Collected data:
□ □ □

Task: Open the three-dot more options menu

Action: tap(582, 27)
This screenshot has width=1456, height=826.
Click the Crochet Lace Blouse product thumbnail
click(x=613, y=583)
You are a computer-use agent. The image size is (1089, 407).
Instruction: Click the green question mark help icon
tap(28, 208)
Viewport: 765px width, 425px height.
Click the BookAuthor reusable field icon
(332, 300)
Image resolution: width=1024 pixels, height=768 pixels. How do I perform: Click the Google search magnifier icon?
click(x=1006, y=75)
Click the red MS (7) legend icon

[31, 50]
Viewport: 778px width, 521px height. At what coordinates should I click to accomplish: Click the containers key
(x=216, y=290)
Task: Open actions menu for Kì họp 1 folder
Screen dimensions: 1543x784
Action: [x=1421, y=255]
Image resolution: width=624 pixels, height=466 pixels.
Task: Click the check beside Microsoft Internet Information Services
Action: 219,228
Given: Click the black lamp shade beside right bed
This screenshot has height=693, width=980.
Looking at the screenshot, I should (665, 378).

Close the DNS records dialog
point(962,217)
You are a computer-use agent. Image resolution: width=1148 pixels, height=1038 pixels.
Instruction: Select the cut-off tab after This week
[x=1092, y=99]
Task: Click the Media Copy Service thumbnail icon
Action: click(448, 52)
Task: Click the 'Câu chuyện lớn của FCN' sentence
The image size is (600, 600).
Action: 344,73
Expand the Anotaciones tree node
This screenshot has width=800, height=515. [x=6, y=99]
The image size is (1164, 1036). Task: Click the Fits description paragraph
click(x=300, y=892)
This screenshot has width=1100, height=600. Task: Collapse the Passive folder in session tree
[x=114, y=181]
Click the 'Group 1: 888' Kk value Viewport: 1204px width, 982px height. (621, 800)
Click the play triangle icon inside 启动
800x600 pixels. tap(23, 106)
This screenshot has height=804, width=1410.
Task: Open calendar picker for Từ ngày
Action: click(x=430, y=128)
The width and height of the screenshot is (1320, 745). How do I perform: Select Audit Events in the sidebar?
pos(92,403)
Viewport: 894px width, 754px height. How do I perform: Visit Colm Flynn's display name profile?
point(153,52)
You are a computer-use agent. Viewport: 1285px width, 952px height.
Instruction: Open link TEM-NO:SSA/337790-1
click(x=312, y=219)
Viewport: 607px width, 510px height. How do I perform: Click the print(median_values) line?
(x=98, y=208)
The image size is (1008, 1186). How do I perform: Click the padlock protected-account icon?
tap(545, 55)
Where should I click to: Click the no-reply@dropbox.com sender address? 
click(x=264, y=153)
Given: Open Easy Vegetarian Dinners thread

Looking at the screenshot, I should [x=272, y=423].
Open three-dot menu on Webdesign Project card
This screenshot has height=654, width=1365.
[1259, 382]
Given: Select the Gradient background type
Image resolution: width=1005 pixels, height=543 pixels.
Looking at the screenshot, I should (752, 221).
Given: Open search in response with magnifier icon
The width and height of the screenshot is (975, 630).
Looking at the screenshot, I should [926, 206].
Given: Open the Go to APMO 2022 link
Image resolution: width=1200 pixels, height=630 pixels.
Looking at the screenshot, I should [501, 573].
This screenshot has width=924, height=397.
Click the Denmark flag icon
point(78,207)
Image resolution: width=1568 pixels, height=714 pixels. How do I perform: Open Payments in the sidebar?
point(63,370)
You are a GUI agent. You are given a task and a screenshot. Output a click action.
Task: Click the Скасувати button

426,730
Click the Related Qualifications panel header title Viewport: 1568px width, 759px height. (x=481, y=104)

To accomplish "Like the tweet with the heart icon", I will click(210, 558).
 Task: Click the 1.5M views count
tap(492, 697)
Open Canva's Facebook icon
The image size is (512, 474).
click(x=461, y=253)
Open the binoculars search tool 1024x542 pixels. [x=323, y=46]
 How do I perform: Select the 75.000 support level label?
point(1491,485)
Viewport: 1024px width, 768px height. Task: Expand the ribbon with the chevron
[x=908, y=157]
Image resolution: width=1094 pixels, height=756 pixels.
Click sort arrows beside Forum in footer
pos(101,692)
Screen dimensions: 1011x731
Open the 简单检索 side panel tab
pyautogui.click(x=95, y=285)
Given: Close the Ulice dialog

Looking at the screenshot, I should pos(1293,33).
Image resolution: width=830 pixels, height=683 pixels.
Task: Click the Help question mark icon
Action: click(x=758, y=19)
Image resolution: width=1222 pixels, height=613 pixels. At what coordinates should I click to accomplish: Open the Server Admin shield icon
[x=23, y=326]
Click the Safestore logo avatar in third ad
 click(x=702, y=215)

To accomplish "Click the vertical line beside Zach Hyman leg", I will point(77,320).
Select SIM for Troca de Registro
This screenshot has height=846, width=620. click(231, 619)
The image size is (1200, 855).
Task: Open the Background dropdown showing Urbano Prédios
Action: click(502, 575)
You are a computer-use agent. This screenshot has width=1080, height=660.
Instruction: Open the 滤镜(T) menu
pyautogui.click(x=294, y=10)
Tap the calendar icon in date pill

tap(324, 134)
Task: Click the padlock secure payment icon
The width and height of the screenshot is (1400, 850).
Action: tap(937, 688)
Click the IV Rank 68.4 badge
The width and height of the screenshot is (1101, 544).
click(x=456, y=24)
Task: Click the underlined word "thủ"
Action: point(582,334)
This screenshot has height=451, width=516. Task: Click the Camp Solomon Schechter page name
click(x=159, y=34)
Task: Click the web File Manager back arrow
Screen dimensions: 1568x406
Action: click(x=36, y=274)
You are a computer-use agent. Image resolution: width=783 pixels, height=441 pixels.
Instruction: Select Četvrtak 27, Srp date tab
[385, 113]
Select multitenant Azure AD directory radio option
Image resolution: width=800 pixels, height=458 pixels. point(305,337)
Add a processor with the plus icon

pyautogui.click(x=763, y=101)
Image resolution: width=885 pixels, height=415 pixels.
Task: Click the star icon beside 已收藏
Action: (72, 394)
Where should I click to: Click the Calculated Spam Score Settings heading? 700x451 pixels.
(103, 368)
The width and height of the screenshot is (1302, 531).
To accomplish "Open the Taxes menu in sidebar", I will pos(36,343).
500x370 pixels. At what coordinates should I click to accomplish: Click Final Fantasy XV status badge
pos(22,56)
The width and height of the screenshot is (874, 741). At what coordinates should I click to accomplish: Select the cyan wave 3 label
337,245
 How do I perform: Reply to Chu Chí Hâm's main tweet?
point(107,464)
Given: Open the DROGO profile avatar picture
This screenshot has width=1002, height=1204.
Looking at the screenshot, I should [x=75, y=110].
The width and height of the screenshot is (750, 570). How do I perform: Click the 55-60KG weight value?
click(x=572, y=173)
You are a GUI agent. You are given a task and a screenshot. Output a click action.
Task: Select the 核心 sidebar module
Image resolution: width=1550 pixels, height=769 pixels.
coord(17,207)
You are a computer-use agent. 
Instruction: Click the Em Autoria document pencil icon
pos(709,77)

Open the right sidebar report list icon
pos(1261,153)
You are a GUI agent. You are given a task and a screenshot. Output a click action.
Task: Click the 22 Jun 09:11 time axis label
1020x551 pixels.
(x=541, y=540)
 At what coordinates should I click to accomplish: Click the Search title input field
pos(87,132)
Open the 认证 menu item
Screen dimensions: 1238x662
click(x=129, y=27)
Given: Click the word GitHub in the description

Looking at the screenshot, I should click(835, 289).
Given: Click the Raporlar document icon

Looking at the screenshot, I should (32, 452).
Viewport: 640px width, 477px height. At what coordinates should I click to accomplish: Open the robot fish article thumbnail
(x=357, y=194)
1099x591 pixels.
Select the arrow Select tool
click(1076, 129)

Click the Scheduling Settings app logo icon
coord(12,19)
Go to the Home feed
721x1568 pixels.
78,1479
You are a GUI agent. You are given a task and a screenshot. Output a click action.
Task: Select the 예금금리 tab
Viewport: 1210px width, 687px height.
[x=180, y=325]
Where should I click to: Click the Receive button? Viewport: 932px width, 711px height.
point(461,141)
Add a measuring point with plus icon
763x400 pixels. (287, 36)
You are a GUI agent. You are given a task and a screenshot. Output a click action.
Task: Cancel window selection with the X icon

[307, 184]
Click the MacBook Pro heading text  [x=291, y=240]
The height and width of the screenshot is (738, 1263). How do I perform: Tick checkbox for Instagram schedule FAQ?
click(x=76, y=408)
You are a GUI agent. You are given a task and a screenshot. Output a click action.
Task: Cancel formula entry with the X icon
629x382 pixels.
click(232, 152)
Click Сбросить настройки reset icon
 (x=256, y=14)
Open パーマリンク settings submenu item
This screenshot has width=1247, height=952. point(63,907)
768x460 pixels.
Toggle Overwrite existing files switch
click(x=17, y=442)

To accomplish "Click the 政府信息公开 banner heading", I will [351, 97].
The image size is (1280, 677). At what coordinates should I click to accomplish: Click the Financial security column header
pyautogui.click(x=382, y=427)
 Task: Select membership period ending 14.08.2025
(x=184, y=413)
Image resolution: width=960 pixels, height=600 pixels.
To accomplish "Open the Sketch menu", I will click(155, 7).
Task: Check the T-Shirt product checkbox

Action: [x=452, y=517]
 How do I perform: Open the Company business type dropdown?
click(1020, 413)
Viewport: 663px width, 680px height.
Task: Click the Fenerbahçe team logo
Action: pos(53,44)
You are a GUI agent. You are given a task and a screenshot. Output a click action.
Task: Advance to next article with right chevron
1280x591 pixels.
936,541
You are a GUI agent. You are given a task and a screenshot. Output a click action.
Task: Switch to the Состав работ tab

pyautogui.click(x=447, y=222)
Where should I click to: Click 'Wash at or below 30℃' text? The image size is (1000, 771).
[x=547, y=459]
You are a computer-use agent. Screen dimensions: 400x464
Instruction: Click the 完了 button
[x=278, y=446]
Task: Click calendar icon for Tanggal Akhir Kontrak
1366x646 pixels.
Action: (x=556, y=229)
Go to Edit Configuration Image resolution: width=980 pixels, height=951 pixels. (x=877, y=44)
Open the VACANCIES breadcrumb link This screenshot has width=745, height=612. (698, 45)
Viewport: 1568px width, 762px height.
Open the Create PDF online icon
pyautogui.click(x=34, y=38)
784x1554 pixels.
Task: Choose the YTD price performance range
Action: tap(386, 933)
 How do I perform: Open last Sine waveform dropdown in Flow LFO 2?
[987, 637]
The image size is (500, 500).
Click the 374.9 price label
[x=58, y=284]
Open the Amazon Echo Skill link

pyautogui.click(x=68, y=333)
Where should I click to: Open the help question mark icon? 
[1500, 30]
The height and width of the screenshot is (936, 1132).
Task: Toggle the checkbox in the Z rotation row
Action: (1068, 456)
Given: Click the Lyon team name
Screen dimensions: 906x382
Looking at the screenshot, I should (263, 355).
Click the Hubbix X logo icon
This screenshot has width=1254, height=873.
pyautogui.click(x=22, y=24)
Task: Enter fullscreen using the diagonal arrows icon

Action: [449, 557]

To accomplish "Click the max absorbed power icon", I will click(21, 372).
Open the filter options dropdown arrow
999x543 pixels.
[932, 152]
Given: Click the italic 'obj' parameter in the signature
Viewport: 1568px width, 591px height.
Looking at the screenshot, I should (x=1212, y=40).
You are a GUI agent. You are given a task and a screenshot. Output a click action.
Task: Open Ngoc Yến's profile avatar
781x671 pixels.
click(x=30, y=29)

□ □ □

Check the entries above for the word "computer" and copy every line where it turns up.

You are a computer-use agent. The image size is (1089, 407).
You are a computer-use agent. Image resolution: width=1148 pixels, height=1038 pixels.
You are a computer-use agent. Viewport: 1285px width, 952px height.
You are a computer-use agent. This screenshot has width=1080, height=660.
You are a computer-use agent. Image resolution: width=783 pixels, height=441 pixels.
You are a computer-use agent. 
You are a computer-use agent. Screen dimensions: 400x464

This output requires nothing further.